## THE DATA:
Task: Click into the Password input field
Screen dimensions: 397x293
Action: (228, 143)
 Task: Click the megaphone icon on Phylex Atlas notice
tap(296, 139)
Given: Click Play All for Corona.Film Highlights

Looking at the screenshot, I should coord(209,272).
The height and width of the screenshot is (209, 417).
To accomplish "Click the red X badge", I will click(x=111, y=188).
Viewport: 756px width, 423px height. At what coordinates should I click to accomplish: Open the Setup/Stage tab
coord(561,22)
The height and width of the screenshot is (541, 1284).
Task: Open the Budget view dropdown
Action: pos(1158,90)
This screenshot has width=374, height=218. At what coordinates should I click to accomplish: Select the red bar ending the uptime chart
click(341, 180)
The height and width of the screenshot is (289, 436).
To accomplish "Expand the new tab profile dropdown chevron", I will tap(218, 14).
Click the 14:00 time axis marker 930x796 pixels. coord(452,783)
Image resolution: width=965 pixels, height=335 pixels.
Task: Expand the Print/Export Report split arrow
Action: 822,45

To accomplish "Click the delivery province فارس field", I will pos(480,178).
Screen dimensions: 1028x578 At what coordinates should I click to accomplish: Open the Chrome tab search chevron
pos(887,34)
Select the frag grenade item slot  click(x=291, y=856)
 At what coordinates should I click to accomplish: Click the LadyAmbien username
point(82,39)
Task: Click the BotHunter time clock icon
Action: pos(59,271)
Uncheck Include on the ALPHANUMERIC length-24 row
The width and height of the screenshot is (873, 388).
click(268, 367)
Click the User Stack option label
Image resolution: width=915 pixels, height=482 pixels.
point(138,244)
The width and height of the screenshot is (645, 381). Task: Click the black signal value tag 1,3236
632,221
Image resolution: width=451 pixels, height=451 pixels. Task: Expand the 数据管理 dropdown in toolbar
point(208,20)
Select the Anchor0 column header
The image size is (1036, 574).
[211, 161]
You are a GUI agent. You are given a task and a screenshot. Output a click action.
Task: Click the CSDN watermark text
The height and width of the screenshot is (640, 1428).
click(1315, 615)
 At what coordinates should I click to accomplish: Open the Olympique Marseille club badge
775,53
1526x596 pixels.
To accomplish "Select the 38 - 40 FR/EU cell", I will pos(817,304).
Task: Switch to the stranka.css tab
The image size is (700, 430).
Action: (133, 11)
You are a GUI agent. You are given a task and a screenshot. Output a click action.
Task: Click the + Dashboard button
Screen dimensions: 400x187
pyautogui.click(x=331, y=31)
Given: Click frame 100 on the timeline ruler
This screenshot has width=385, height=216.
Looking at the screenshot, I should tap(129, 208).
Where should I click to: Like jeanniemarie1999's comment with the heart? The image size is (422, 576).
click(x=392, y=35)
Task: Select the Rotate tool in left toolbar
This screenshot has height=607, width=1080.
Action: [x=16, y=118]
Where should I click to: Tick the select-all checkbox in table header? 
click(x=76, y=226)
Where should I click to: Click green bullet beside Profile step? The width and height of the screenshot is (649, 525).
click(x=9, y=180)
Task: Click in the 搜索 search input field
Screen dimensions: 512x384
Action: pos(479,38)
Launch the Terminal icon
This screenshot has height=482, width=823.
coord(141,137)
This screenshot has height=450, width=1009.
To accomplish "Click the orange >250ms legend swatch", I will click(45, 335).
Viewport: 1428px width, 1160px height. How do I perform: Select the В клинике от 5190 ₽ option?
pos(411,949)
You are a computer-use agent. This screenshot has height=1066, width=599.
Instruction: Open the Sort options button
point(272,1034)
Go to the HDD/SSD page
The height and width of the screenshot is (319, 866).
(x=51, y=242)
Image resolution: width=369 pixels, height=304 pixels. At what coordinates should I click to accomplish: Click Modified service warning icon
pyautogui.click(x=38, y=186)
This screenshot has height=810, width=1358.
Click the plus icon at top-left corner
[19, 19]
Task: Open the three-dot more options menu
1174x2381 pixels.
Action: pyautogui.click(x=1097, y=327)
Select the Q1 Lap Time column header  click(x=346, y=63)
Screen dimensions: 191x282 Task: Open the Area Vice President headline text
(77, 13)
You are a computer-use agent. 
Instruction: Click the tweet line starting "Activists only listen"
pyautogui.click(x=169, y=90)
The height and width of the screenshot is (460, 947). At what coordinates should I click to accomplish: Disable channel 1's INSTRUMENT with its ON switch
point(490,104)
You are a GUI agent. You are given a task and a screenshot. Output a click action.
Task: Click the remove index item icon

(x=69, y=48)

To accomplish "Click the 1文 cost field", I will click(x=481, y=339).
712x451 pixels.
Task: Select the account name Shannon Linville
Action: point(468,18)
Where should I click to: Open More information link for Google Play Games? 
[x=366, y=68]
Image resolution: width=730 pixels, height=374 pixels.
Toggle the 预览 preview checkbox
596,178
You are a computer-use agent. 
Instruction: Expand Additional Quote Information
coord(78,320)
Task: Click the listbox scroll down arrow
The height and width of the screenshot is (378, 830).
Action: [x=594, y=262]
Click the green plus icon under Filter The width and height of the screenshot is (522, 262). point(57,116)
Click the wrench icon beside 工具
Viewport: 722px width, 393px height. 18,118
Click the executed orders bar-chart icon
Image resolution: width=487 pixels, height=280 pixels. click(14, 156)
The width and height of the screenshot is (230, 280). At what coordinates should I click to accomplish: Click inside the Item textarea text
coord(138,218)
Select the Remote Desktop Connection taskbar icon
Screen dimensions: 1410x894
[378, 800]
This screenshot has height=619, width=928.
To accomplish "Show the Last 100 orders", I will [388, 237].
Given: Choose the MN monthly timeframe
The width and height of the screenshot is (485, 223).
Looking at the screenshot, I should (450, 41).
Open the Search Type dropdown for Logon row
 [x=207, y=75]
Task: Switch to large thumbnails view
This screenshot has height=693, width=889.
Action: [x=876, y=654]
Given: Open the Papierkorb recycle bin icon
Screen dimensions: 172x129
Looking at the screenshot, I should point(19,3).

## YOUR INSTRUCTIONS:
Give the lines of the material above again, exactly, from its first line through the line that contains "The height and width of the screenshot is (209, 417)." and no further.

## TASK RESPONSE:
Task: Click into the Password input field
Screen dimensions: 397x293
Action: (228, 143)
 Task: Click the megaphone icon on Phylex Atlas notice
tap(296, 139)
Given: Click Play All for Corona.Film Highlights

Looking at the screenshot, I should coord(209,272).
The height and width of the screenshot is (209, 417).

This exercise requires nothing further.